» **Instructions to follow**:
Count the lines below that contain "bubble". Give only the number.

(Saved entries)
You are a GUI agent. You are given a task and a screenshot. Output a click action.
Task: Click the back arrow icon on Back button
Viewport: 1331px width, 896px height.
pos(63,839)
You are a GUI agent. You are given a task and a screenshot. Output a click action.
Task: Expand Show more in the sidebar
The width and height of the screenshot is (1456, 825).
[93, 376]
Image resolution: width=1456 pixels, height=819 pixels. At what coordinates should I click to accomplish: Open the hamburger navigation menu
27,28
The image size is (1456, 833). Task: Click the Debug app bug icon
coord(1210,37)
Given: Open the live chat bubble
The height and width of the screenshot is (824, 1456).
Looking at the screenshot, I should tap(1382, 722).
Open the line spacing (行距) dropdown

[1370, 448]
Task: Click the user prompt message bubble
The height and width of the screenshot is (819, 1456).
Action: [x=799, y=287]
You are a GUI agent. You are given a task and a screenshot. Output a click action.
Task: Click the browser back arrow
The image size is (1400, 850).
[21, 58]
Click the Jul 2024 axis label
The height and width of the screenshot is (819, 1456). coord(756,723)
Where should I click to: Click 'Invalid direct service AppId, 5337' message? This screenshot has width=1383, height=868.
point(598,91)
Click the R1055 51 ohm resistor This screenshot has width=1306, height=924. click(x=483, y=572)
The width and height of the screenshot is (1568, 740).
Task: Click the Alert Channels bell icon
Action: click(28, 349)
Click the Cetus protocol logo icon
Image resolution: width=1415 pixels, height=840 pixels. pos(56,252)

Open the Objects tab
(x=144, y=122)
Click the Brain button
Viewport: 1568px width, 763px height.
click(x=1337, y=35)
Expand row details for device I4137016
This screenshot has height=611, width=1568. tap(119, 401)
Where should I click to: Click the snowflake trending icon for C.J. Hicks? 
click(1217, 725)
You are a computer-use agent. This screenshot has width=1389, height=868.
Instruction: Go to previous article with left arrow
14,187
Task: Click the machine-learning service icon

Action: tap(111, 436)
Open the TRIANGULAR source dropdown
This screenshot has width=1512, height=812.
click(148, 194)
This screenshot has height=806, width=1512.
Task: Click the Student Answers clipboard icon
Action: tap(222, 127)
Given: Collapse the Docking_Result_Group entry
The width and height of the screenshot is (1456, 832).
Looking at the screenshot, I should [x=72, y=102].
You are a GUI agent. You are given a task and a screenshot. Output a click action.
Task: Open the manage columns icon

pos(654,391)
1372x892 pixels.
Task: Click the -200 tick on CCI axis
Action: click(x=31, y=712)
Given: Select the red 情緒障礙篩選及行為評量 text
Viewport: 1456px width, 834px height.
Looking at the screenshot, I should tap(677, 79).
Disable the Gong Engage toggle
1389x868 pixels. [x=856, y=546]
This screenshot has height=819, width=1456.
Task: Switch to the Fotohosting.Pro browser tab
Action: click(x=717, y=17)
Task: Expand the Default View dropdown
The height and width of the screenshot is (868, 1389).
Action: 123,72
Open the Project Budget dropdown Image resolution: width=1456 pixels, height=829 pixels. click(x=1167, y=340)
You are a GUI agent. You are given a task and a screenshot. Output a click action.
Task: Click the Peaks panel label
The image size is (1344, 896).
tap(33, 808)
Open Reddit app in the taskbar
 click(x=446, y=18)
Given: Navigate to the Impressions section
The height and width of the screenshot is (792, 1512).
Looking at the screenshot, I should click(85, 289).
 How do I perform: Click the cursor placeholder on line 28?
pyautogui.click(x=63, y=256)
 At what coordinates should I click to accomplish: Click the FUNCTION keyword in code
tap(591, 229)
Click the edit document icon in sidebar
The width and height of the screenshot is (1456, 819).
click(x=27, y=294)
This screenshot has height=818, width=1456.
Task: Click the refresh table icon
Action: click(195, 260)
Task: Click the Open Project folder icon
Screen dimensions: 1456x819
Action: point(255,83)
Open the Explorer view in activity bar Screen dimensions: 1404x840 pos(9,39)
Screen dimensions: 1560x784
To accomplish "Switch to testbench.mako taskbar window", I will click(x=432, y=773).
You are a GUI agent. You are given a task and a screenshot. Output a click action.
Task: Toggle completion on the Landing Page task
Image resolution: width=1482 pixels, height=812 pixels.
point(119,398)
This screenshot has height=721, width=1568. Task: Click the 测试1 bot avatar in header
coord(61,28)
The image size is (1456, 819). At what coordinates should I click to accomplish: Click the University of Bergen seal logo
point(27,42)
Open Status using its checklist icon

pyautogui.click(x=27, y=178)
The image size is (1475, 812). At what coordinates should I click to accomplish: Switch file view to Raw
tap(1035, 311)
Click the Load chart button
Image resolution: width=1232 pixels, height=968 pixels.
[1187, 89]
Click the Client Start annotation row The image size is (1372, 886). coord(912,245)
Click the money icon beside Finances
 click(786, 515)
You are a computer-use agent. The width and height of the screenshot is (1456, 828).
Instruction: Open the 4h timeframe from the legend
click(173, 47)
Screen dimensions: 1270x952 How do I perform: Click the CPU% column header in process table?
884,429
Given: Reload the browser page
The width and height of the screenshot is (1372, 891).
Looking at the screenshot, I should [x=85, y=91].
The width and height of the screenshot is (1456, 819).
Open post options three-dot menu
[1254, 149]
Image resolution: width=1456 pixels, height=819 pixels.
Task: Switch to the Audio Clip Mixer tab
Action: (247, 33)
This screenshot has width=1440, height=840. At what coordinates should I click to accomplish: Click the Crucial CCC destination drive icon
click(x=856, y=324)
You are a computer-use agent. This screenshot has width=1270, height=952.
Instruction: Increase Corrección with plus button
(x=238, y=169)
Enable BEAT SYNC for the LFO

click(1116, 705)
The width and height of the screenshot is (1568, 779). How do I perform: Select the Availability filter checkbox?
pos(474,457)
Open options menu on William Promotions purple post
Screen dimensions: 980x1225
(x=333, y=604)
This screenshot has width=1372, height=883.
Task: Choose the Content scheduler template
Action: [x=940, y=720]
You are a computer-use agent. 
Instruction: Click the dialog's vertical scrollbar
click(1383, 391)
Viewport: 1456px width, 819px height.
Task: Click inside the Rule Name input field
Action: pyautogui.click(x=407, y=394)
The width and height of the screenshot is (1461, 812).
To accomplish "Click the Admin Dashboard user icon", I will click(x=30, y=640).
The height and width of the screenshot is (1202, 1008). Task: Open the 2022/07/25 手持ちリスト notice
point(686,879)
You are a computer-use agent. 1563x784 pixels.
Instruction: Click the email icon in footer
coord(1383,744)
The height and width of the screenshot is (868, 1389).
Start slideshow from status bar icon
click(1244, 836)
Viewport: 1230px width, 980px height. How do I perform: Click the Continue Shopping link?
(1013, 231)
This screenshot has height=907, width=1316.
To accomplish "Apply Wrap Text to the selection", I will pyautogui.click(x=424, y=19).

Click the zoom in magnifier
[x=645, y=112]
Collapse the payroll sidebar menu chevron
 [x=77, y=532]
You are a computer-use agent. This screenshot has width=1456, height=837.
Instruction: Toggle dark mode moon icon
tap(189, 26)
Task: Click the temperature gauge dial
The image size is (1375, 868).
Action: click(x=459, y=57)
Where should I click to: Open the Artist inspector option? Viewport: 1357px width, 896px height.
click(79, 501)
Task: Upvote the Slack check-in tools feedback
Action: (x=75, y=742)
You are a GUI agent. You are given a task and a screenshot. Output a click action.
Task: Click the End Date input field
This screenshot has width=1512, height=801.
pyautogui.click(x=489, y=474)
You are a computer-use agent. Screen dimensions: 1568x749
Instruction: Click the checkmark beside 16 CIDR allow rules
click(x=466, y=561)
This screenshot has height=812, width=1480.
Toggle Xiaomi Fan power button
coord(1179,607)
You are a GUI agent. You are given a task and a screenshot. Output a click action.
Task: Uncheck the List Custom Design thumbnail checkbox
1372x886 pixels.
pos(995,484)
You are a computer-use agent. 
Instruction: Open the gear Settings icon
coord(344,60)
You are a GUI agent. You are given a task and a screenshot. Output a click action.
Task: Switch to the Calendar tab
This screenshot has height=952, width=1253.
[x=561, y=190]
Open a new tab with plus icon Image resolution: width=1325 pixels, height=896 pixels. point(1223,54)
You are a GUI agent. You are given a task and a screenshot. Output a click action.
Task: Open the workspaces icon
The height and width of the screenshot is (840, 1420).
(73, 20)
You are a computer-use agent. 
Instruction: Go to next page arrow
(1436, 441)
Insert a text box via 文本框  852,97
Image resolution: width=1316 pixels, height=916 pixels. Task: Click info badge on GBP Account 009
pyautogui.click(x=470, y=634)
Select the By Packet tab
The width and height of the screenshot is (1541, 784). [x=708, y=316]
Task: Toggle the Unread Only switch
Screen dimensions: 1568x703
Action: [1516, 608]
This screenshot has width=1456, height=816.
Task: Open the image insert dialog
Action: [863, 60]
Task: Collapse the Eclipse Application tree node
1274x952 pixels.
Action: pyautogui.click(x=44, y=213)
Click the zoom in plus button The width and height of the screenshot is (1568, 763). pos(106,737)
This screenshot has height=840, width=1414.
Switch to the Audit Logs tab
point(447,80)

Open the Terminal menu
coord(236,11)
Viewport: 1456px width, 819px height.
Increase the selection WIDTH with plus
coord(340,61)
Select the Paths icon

» **Your solution**:
2